Oeiras (pronounced Oh-ire-ash) is a pretty town, just east of Carcavelos and about half way between Lisbon and Cascias.
The municipality was founded in 1759 by the Marquis de Pombal as a reward for having reconstructed downtown Lisbon after the devestating earthquake of 1755. He had a magnificent manor house built – the Palace of the Counts of Oeiras, which, despite being a bit the worse for wear today, still manages to make a huge impression with its grand statues, stone staircases, chapel, tiles, gardens with cascades and an aqueduct with arches.
The Oireas area was once part of a defensive line of maritime fortresses, built along the Lisbon coast between the 16th and 17th centuries, including Bugio Fort, visible in the middle of the Tagus, and the São Julião da Barra Fort at the western end of Carcavelos’ beach Both are examples of Renaissance military architecture.
Oeiras hosts a lively calendar of activities and cultural events ranging from classical music, to dance, exhibitions.
It boasts a large shopping centre, Oeiras Park, with a variety if shops, restaurants and a cinema as well as underground parking.

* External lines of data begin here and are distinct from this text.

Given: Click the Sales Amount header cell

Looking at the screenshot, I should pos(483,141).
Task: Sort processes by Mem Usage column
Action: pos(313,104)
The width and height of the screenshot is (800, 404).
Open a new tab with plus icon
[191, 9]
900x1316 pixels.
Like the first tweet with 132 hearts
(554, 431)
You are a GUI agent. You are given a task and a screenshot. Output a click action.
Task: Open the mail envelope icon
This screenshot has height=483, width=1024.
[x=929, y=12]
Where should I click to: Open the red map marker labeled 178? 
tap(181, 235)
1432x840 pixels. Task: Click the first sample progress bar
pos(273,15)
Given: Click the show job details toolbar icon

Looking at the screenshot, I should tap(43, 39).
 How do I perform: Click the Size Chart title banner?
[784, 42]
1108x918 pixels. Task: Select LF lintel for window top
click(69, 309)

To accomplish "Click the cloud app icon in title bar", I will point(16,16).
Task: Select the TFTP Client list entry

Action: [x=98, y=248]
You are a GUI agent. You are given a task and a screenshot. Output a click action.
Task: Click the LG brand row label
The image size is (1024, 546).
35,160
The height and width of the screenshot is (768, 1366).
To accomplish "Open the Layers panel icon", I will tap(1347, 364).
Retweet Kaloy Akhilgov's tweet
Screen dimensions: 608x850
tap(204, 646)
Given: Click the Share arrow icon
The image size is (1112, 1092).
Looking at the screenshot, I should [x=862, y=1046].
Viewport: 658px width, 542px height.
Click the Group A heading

It’s easily accessed by public transport: Bus 111 from outside Oeiras train station will take you there. A Taxi from there to Carcavelos costs approximately 12€.
Poets’ Park, (Jardim dos Poetas) is a beautiful space where poetry meets art, leisure, culture and sport.
The ‘Boulevard’ is flanked by ‘islands’ of small themed gardens containing statues of poets. They were chosen as representative of the poetry of the Portuguese speaking world. Twenty poets are depicted from the twentieth century and the remaining from other times.
Listed among them are Teixeira Pascoaes, Florbela Espanca, José Gomes Ferreira, Miguel Torga, Sophia de Mello Breyner, Natália Correia, Eugenio de Andrade, Fernando Pessoa, Mário de Sá Carneiro, Alexandre O’Neill and Antonio Ramos Rosa.